» **Description of the task**:
Give back each line below verbatim.

» **Input**:
——————

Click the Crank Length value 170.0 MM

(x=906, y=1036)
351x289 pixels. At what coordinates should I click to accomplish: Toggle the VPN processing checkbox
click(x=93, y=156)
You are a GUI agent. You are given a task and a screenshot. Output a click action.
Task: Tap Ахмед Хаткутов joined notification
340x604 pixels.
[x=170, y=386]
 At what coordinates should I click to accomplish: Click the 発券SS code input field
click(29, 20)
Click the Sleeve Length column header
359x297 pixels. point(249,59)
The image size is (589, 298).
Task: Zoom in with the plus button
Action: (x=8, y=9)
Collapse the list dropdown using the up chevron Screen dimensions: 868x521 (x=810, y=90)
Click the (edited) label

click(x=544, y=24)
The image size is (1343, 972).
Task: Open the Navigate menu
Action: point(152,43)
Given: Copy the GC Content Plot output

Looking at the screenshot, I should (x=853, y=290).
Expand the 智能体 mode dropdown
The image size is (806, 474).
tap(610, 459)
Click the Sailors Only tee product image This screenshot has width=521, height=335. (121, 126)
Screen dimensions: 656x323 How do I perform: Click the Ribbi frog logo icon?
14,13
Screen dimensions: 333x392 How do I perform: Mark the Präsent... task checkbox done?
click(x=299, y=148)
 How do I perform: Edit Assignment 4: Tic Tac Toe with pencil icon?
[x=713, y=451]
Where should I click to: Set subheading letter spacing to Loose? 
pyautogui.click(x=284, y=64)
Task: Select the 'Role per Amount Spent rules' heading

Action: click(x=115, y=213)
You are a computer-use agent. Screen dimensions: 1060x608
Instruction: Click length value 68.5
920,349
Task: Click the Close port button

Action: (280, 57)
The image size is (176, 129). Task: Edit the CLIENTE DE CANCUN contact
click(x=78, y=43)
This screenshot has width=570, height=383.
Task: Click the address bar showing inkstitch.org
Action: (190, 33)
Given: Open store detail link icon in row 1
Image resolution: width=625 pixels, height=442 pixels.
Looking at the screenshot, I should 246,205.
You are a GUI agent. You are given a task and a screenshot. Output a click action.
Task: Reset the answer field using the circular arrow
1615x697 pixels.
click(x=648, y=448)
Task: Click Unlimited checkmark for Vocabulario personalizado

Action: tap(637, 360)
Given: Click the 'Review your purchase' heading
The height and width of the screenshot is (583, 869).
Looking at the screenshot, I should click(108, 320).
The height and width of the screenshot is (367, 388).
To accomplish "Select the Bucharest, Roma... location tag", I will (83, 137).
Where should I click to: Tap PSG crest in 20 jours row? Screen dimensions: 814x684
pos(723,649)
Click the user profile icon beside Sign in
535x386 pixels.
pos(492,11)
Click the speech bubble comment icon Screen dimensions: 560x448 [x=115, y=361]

——————

» **Written answer**:
Click the Crank Length value 170.0 MM

(x=906, y=1036)
351x289 pixels. At what coordinates should I click to accomplish: Toggle the VPN processing checkbox
click(x=93, y=156)
You are a GUI agent. You are given a task and a screenshot. Output a click action.
Task: Tap Ахмед Хаткутов joined notification
340x604 pixels.
[x=170, y=386]
 At what coordinates should I click to accomplish: Click the 発券SS code input field
click(29, 20)
Click the Sleeve Length column header
359x297 pixels. point(249,59)
The image size is (589, 298).
Task: Zoom in with the plus button
Action: (x=8, y=9)
Collapse the list dropdown using the up chevron Screen dimensions: 868x521 (x=810, y=90)
Click the (edited) label

click(x=544, y=24)
The image size is (1343, 972).
Task: Open the Navigate menu
Action: point(152,43)
Given: Copy the GC Content Plot output

Looking at the screenshot, I should (x=853, y=290).
Expand the 智能体 mode dropdown
The image size is (806, 474).
tap(610, 459)
Click the Sailors Only tee product image This screenshot has width=521, height=335. (121, 126)
Screen dimensions: 656x323 How do I perform: Click the Ribbi frog logo icon?
14,13
Screen dimensions: 333x392 How do I perform: Mark the Präsent... task checkbox done?
click(x=299, y=148)
 How do I perform: Edit Assignment 4: Tic Tac Toe with pencil icon?
[x=713, y=451]
Where should I click to: Set subheading letter spacing to Loose? 
pyautogui.click(x=284, y=64)
Task: Select the 'Role per Amount Spent rules' heading

Action: click(x=115, y=213)
You are a computer-use agent. Screen dimensions: 1060x608
Instruction: Click length value 68.5
920,349
Task: Click the Close port button

Action: (280, 57)
The image size is (176, 129). Task: Edit the CLIENTE DE CANCUN contact
click(x=78, y=43)
This screenshot has width=570, height=383.
Task: Click the address bar showing inkstitch.org
Action: (190, 33)
Given: Open store detail link icon in row 1
Image resolution: width=625 pixels, height=442 pixels.
Looking at the screenshot, I should 246,205.
You are a GUI agent. You are given a task and a screenshot. Output a click action.
Task: Reset the answer field using the circular arrow
1615x697 pixels.
click(x=648, y=448)
Task: Click Unlimited checkmark for Vocabulario personalizado

Action: tap(637, 360)
Given: Click the 'Review your purchase' heading
The height and width of the screenshot is (583, 869).
Looking at the screenshot, I should click(108, 320).
The height and width of the screenshot is (367, 388).
To accomplish "Select the Bucharest, Roma... location tag", I will (83, 137).
Where should I click to: Tap PSG crest in 20 jours row? Screen dimensions: 814x684
pos(723,649)
Click the user profile icon beside Sign in
535x386 pixels.
pos(492,11)
Click the speech bubble comment icon Screen dimensions: 560x448 [x=115, y=361]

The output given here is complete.